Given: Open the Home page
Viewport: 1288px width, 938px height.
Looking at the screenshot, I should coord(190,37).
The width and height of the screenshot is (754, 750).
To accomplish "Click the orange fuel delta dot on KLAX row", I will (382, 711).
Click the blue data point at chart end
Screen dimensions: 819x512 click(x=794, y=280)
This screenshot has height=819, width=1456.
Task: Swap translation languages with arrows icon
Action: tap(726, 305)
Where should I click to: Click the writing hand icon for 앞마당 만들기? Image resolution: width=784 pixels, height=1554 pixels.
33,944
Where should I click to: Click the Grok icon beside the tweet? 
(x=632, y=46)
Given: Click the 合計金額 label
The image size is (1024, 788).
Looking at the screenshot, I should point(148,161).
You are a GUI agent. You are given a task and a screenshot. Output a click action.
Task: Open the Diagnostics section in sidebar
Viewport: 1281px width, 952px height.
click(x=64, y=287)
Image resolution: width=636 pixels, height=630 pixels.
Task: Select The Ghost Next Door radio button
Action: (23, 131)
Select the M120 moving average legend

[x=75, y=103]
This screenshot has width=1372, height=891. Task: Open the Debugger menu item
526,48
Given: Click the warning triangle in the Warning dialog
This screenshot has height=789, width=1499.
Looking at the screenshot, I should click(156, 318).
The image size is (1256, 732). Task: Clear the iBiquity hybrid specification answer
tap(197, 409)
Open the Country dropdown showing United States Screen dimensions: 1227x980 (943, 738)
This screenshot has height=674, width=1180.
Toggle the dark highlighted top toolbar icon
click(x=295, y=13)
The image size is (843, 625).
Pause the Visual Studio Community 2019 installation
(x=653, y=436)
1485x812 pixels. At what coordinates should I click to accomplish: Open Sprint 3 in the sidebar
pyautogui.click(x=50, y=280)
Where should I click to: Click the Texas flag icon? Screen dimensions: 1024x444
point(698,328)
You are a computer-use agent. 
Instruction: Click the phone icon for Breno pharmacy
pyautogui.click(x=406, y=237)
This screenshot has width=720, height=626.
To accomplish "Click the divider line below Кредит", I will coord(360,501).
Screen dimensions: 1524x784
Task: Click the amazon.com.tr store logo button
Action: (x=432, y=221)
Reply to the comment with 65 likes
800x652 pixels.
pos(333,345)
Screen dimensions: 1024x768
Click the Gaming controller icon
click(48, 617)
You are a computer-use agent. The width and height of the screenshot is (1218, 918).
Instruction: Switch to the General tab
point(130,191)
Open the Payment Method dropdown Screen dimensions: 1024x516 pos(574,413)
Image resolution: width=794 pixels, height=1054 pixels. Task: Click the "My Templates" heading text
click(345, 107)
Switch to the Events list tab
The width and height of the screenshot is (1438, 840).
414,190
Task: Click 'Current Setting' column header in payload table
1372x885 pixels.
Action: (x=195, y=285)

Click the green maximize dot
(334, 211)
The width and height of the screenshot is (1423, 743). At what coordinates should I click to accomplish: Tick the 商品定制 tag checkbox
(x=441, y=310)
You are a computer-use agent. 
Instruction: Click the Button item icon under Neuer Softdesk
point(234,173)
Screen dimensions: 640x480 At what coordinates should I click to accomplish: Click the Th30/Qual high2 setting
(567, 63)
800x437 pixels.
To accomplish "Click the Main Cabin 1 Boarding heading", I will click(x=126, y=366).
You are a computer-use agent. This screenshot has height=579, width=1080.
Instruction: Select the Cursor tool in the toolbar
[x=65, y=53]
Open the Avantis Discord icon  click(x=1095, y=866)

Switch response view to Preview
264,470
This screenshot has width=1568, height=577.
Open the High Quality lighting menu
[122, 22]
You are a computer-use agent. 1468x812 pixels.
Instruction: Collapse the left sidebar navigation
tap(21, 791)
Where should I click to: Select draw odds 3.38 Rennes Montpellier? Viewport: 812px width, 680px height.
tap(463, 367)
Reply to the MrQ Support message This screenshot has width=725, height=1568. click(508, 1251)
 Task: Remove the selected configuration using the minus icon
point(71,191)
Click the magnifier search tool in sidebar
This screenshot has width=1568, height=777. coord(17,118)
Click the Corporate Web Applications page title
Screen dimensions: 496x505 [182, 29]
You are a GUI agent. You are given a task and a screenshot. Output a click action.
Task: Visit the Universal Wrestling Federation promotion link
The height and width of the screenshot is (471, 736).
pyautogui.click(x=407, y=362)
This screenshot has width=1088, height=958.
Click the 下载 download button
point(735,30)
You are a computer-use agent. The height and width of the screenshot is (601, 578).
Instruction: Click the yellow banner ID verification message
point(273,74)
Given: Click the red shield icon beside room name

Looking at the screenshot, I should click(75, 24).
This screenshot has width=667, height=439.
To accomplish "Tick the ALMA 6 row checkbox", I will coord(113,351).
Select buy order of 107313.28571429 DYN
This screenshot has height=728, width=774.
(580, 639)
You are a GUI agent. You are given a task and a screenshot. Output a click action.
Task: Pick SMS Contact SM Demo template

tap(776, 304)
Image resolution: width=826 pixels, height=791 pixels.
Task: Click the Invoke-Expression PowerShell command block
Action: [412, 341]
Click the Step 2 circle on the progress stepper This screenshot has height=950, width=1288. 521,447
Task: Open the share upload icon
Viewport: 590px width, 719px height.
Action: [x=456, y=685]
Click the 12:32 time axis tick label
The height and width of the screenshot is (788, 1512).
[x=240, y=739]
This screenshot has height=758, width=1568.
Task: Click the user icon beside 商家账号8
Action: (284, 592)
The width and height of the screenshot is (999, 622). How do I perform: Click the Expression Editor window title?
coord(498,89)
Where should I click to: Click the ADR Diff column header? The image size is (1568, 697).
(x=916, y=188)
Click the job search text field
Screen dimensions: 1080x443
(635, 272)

◆ **GOAL**
Repeat the records from the first line through the line containing "Looking at the screenshot, I should point(148,161).", renaming "writing hand icon" to "pencil icon" and leaving everything else unchanged.

◆ **WRITTEN REPLY**
Given: Open the Home page
Viewport: 1288px width, 938px height.
Looking at the screenshot, I should coord(190,37).
The width and height of the screenshot is (754, 750).
To accomplish "Click the orange fuel delta dot on KLAX row", I will (382, 711).
Click the blue data point at chart end
Screen dimensions: 819x512 click(x=794, y=280)
This screenshot has height=819, width=1456.
Task: Swap translation languages with arrows icon
Action: tap(726, 305)
Where should I click to: Click the pencil icon for 앞마당 만들기? Image resolution: width=784 pixels, height=1554 pixels.
33,944
Where should I click to: Click the Grok icon beside the tweet? 
(x=632, y=46)
Given: Click the 合計金額 label
The image size is (1024, 788).
Looking at the screenshot, I should point(148,161).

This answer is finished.